Whether it is the shockwaves of the SolarWinds attack, the loss of 1000s of police files from the UK government, the controversy around the WhatsApp privacy update, or yet another ransomware attack, each day brings a reminder of the vulnerability and the value of our data. European Data Protection Day on 28th January is therefore a vital opportunity to focus attention on the steps that organisations must take to protect their company data.
Aron Brand, CTO at CTERA has compiled his list of five top tips for keeping company data safe. We thought this might be useful to you. If so, please feel free to use the piece in its entirety or as you feel suitable. You’ll find the copy below.
Build high walls around data you store in the cloud:
- Ensure that you generate and own your data encryption keys, and no one – not even your cloud provider – can access or control them. Completely protecting your data from any third party will ensure your data is not exposed in the event of a hack.

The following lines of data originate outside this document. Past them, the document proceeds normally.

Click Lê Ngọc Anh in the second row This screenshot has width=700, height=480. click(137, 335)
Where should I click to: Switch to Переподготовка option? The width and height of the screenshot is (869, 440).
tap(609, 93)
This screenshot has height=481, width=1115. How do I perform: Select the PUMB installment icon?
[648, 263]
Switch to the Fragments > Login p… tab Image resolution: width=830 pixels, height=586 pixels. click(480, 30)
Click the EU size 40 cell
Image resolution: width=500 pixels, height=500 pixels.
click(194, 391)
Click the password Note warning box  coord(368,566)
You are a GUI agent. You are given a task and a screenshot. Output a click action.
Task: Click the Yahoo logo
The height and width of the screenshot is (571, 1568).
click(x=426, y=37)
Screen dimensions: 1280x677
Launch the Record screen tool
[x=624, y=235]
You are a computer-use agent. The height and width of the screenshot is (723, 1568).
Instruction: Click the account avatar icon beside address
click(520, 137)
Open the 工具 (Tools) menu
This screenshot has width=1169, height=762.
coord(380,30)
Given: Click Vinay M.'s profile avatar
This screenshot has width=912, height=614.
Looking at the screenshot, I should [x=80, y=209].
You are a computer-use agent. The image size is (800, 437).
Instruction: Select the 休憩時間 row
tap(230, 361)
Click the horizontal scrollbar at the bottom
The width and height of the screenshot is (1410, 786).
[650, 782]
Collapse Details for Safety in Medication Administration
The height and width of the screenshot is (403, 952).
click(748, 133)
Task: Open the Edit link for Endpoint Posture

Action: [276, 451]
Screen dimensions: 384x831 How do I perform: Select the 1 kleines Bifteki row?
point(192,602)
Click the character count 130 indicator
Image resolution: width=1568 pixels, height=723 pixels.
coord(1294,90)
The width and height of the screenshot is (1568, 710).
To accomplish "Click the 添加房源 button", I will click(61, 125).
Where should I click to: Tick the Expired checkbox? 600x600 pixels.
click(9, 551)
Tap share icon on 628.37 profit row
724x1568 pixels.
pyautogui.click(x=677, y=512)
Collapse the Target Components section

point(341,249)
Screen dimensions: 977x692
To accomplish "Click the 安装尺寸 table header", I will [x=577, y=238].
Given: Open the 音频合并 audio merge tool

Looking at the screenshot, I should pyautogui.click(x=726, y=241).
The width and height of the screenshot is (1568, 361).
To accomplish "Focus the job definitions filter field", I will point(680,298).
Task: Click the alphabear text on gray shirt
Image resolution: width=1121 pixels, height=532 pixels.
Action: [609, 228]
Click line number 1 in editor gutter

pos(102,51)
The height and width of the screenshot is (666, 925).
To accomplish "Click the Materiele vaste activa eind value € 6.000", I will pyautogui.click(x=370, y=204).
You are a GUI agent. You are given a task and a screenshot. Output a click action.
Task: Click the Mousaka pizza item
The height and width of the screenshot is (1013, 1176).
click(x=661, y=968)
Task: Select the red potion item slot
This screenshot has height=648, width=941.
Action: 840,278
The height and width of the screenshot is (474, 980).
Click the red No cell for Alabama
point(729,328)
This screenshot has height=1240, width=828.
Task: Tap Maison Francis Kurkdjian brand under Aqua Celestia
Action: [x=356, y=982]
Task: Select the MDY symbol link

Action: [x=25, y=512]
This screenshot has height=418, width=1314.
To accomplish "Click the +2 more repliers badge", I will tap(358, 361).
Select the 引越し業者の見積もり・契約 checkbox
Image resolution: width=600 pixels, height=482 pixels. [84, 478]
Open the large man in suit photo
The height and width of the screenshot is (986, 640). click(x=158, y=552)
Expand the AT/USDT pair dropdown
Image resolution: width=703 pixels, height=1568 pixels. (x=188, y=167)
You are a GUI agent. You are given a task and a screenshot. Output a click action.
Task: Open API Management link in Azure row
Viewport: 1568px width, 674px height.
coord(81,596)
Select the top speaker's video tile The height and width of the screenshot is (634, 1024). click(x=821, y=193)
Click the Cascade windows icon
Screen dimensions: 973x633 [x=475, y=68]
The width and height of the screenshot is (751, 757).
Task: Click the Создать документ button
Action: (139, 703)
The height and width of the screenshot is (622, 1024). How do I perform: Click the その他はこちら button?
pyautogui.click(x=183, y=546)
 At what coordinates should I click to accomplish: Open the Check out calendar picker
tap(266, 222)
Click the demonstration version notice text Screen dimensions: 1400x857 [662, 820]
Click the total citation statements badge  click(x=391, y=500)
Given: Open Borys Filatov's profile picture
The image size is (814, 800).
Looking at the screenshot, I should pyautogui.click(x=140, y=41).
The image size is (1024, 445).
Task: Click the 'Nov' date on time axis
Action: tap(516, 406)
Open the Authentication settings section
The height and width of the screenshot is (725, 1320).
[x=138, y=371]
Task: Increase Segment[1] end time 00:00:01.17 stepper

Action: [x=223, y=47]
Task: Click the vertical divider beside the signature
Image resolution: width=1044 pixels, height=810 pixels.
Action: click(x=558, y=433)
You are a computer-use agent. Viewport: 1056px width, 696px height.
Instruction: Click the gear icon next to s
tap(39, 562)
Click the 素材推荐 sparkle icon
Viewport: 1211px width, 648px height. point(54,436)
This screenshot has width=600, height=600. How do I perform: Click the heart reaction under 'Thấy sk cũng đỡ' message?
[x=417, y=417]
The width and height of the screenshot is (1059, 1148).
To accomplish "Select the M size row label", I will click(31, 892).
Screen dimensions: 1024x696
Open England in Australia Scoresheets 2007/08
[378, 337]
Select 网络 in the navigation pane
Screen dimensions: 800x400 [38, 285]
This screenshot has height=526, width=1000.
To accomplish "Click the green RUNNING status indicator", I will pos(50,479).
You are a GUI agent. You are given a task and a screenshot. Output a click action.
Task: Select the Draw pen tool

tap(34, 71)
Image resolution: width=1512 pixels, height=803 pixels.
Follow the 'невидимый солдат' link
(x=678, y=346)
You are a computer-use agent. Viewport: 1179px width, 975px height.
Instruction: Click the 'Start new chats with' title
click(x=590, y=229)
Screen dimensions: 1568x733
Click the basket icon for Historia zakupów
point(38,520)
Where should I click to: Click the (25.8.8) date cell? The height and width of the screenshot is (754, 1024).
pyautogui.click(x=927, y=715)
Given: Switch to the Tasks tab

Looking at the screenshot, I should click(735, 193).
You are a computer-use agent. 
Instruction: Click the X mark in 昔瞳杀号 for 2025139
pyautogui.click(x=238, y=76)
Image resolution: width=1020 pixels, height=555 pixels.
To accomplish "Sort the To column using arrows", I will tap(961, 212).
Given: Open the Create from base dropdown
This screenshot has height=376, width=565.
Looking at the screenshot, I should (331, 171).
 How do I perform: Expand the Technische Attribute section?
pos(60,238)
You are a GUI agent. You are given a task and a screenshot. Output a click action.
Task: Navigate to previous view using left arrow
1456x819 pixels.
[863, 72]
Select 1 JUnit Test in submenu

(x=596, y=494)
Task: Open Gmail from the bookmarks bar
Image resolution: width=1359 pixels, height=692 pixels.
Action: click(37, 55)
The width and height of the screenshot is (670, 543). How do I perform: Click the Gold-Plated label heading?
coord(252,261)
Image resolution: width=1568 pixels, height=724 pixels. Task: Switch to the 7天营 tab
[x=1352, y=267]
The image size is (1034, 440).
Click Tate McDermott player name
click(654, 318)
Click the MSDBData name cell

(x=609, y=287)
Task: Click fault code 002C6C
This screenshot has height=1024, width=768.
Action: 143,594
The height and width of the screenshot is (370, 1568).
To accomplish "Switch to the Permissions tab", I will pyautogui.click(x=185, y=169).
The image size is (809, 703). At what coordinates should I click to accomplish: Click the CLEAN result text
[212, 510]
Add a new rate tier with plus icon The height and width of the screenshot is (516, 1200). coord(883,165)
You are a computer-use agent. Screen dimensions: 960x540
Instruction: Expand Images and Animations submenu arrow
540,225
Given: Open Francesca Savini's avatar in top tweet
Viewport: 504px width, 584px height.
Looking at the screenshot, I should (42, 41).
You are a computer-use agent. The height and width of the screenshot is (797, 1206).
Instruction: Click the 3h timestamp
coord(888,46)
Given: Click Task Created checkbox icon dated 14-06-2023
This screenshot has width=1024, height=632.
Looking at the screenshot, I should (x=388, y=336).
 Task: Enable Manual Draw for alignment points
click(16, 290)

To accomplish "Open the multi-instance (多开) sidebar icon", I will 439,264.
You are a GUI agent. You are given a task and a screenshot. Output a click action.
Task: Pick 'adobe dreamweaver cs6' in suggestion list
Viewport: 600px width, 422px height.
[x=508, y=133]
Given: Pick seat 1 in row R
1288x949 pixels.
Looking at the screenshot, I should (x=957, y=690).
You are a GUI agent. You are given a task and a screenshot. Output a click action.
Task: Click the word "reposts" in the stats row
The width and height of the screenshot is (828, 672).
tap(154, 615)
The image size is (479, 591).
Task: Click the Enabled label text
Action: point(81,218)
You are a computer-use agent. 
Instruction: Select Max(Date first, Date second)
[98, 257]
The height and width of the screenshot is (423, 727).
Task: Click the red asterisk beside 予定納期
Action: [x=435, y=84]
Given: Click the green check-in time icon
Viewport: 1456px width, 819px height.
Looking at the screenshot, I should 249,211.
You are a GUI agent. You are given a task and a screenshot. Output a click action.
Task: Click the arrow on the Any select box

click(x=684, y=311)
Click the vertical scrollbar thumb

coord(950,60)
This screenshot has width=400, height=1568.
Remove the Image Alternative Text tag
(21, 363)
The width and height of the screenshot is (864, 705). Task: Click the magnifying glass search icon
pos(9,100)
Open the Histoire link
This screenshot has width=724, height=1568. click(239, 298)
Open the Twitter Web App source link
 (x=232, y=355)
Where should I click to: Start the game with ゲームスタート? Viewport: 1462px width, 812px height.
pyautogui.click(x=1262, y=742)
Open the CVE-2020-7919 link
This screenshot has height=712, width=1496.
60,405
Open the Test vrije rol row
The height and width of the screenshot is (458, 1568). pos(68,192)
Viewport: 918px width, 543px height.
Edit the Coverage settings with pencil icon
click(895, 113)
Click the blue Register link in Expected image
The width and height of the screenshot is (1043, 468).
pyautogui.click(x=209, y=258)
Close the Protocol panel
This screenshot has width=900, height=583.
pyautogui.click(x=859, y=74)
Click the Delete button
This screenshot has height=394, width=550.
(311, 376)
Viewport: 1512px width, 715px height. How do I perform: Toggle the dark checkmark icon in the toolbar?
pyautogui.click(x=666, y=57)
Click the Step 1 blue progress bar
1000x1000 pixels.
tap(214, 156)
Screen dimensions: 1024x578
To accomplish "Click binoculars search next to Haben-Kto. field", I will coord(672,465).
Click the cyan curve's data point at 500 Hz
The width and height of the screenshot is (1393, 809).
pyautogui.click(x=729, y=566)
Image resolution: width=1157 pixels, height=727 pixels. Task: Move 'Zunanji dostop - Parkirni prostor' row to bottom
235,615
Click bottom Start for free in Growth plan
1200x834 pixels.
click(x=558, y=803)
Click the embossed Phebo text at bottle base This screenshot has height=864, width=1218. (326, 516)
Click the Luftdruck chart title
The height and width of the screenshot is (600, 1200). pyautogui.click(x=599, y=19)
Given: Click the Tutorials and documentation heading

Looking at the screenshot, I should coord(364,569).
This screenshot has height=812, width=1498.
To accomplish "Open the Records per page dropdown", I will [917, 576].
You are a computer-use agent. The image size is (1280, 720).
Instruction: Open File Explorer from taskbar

- Understand options for multi-cloud deployments and for developing a private cloud that can be fully deployed in your datacentre where critical assets can be stored.
Instil a secure “zero trust” culture internally
- Email security: Enable advanced phishing protection enabled in user mailboxes and remind users often not to click on suspicious links in email
- Patching VMs: For technical teams, take extra care to install security patches on your virtual machines and cloud instances, focusing especially on Windows machines and Active Directory. If you own server machines that have not been updated recently, run Windows Update ASAP.
- Zero trust: Assume there are malicious actors in your internal network and do not assume your networks are secure. Local networks, traditionally considered a “trusted haven” for storing data with lax levels of internal isolations, are now proving to be dangerous places – with local threats lurking and attempting to spread laterally, attempting to steal or encrypt your data. Enforce the use of strong passwords and have users update them regularly, even for their own laptops.
Backup, backup, backup: There is no excuse for not backing up files. But not all backups are the same. Simply copying files to an external drive is not an effective data protection strategy. For secure and reliable protection, organisations should:
- retain at least one previous version of their files for a specific retention period (minimum of 30 days)
- keep these files in a read-only repository that is physically separated from the main copy
Question your IT providers: When choosing a new IT provider, organisations must make sure to ask specific questions to ensure prioritised security during the engineering and design of the product. This has become particularly critical given the current landscape of massive ransomware and supply chain (e.g. SolarWinds) attacks. Ask your provider:
- Are they performing periodical security assessments by a third-party penetration testing lab to identify system vulnerabilities? And if so, can you see their latest report?
- Have they implement stringent supply chain security, using certifications such as Open Trusted Technology Provider Standard (O-TTPS)?
- Do they have FIPS 104-2 (Federal Information Processing Standard) certification?
- Are there references from customers to back up their expertise?
- Do they offer an SLA for time between a vulnerability being discovered and providing a security patch?
Secure your remote file access: Remote work has become the new normal, and providing fast data access to remote and home offices has become a top priority. Becoming more distributed creates higher demand for data protection. Whether you enable remote access via laptop, VDI, or in increasingly popular global file systems, ensure your preferred method respects corporate security policies and, even better, delivers consistent access control from any user device or location.